# TASK DETAILS
Repeat the lines below exactly as they appear.

[Collection entries]
▬▬▬
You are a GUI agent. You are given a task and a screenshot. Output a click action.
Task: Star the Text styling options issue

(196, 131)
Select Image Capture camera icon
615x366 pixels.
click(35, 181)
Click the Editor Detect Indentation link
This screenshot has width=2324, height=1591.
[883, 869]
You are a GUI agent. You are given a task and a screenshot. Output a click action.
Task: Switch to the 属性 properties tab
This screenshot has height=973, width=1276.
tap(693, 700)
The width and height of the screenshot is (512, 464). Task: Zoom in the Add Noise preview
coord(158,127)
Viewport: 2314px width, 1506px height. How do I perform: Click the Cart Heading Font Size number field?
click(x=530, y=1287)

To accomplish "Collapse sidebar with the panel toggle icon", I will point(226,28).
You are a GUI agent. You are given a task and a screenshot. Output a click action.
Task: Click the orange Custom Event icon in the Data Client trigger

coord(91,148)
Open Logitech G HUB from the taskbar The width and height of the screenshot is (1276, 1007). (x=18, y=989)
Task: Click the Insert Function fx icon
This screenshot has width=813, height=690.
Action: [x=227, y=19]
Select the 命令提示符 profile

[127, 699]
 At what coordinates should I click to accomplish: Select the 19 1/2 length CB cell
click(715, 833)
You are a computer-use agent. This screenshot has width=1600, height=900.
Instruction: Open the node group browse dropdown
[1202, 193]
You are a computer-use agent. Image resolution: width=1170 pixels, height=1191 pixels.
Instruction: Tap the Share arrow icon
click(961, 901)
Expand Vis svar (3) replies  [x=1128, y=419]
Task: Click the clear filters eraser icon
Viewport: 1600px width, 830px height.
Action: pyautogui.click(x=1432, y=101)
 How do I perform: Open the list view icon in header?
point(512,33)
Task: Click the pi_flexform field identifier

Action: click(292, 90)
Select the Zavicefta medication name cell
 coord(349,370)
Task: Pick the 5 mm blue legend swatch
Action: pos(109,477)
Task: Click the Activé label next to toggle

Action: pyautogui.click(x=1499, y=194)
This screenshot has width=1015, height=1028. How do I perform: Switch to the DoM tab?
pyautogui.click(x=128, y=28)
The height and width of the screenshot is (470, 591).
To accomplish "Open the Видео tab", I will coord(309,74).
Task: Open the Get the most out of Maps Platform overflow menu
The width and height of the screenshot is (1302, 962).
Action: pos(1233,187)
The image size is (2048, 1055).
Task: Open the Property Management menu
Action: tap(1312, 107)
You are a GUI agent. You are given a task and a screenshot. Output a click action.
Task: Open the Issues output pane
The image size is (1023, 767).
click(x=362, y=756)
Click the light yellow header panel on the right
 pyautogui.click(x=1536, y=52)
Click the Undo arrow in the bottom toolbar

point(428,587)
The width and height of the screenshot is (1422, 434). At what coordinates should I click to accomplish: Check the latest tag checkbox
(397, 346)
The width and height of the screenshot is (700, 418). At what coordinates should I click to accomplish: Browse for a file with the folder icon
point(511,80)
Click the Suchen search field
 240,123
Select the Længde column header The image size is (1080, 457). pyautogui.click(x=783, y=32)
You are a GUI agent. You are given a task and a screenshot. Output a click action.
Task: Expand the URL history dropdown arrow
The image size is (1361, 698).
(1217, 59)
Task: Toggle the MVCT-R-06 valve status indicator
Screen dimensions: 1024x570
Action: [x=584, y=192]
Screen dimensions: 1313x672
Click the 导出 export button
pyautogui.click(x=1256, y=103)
▬▬▬
# THE RESULT
You are a GUI agent. You are given a task and a screenshot. Output a click action.
Task: Star the Text styling options issue

(196, 131)
Select Image Capture camera icon
615x366 pixels.
click(35, 181)
Click the Editor Detect Indentation link
This screenshot has width=2324, height=1591.
[883, 869]
You are a GUI agent. You are given a task and a screenshot. Output a click action.
Task: Switch to the 属性 properties tab
This screenshot has height=973, width=1276.
tap(693, 700)
The width and height of the screenshot is (512, 464). Task: Zoom in the Add Noise preview
coord(158,127)
Viewport: 2314px width, 1506px height. How do I perform: Click the Cart Heading Font Size number field?
click(x=530, y=1287)

To accomplish "Collapse sidebar with the panel toggle icon", I will point(226,28).
You are a GUI agent. You are given a task and a screenshot. Output a click action.
Task: Click the orange Custom Event icon in the Data Client trigger

coord(91,148)
Open Logitech G HUB from the taskbar The width and height of the screenshot is (1276, 1007). (x=18, y=989)
Task: Click the Insert Function fx icon
This screenshot has width=813, height=690.
Action: [x=227, y=19]
Select the 命令提示符 profile

[127, 699]
 At what coordinates should I click to accomplish: Select the 19 1/2 length CB cell
click(715, 833)
You are a computer-use agent. This screenshot has width=1600, height=900.
Instruction: Open the node group browse dropdown
[1202, 193]
You are a computer-use agent. Image resolution: width=1170 pixels, height=1191 pixels.
Instruction: Tap the Share arrow icon
click(961, 901)
Expand Vis svar (3) replies  [x=1128, y=419]
Task: Click the clear filters eraser icon
Viewport: 1600px width, 830px height.
Action: pyautogui.click(x=1432, y=101)
 How do I perform: Open the list view icon in header?
point(512,33)
Task: Click the pi_flexform field identifier

Action: click(292, 90)
Select the Zavicefta medication name cell
 coord(349,370)
Task: Pick the 5 mm blue legend swatch
Action: pos(109,477)
Task: Click the Activé label next to toggle

Action: pyautogui.click(x=1499, y=194)
This screenshot has width=1015, height=1028. How do I perform: Switch to the DoM tab?
pyautogui.click(x=128, y=28)
The height and width of the screenshot is (470, 591).
To accomplish "Open the Видео tab", I will coord(309,74).
Task: Open the Get the most out of Maps Platform overflow menu
The width and height of the screenshot is (1302, 962).
Action: pos(1233,187)
The image size is (2048, 1055).
Task: Open the Property Management menu
Action: tap(1312, 107)
You are a GUI agent. You are given a task and a screenshot. Output a click action.
Task: Open the Issues output pane
The image size is (1023, 767).
click(x=362, y=756)
Click the light yellow header panel on the right
 pyautogui.click(x=1536, y=52)
Click the Undo arrow in the bottom toolbar

point(428,587)
The width and height of the screenshot is (1422, 434). At what coordinates should I click to accomplish: Check the latest tag checkbox
(397, 346)
The width and height of the screenshot is (700, 418). At what coordinates should I click to accomplish: Browse for a file with the folder icon
point(511,80)
Click the Suchen search field
 240,123
Select the Længde column header The image size is (1080, 457). pyautogui.click(x=783, y=32)
You are a GUI agent. You are given a task and a screenshot. Output a click action.
Task: Expand the URL history dropdown arrow
The image size is (1361, 698).
(1217, 59)
Task: Toggle the MVCT-R-06 valve status indicator
Screen dimensions: 1024x570
Action: [x=584, y=192]
Screen dimensions: 1313x672
Click the 导出 export button
pyautogui.click(x=1256, y=103)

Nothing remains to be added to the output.